The new findings shed light on the degree to which Citigroup, the financial services behemoth with a long history of finding itself in trouble and receiving government support, was actually in danger of failing during the fall of 2008. Until now, few were aware that Citi was perilously close to being shut down."We were on the verge of having to close this institution because it can't meet its liquidity Monday morning," said Sheila Bair, chairman of the Federal Deposit Insurance Corporation, during a meeting the previous Sunday night, according to the report by the Special Inspector General for the Troubled Asset Relief Program.
"Without substantial government intervention," said another FDIC official, bank regulators and Citigroup "project that Citibank will be unable to pay obligations or meet expected deposit outflows next week," according to the report. Yet while policy makers unanimously agreed that Citigroup needed additional help -- this was after the megabank had already received $25 billion in TARP funds -- the "strikingly ad hoc" nature of the response was troubling, notes the inspector general, known as SIGTARP.

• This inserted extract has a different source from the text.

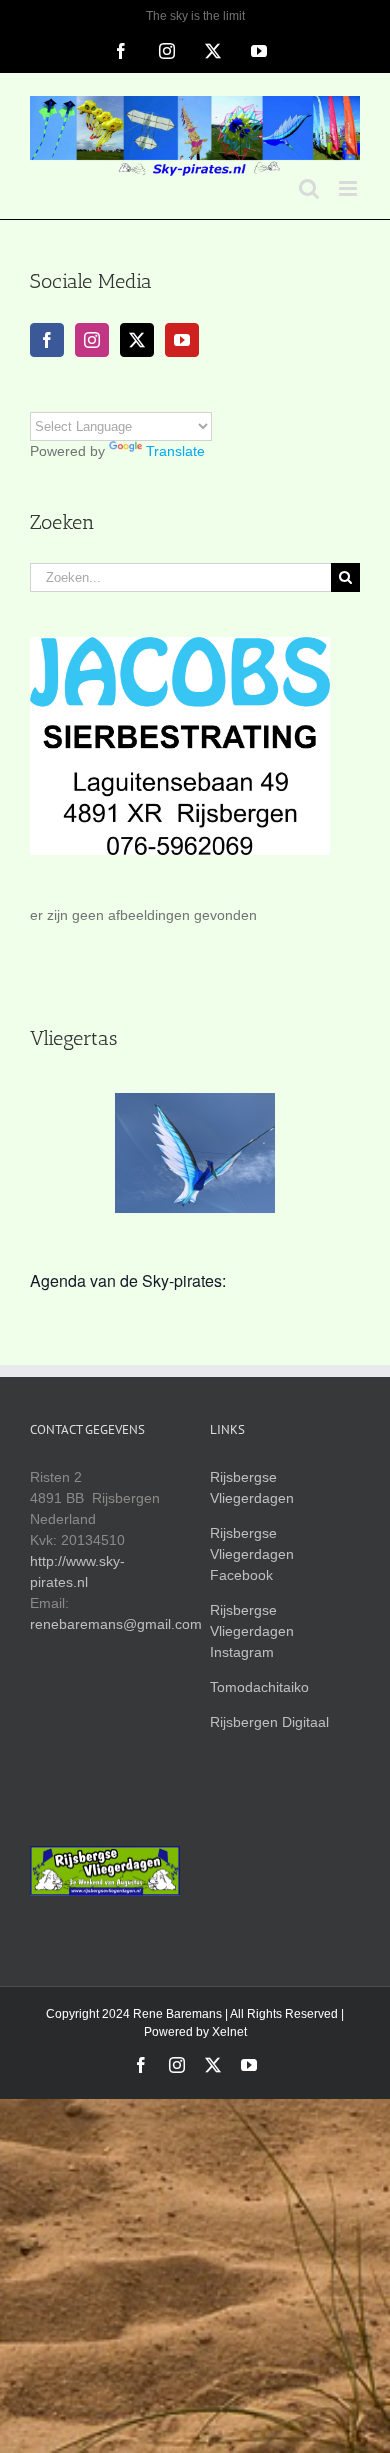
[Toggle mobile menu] (349, 188)
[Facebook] (47, 340)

Citigroup's problems were well known to regulators. In May 2008 -- six months before the second multi-billion dollar infusion of taxpayer cash into the lender -- regulators at Geithner's New York Fed forced the bank to create a plan to strengthen its risk-monitoring practices so it could better judge the bank's exposures. A month later, bank overseers at the Office of the Comptroller of the Currency compelled the bank to enter into another agreement, this time requiring upgrades to the firm's risk management. That agreement is still in effect today, according to SIGTARP's report.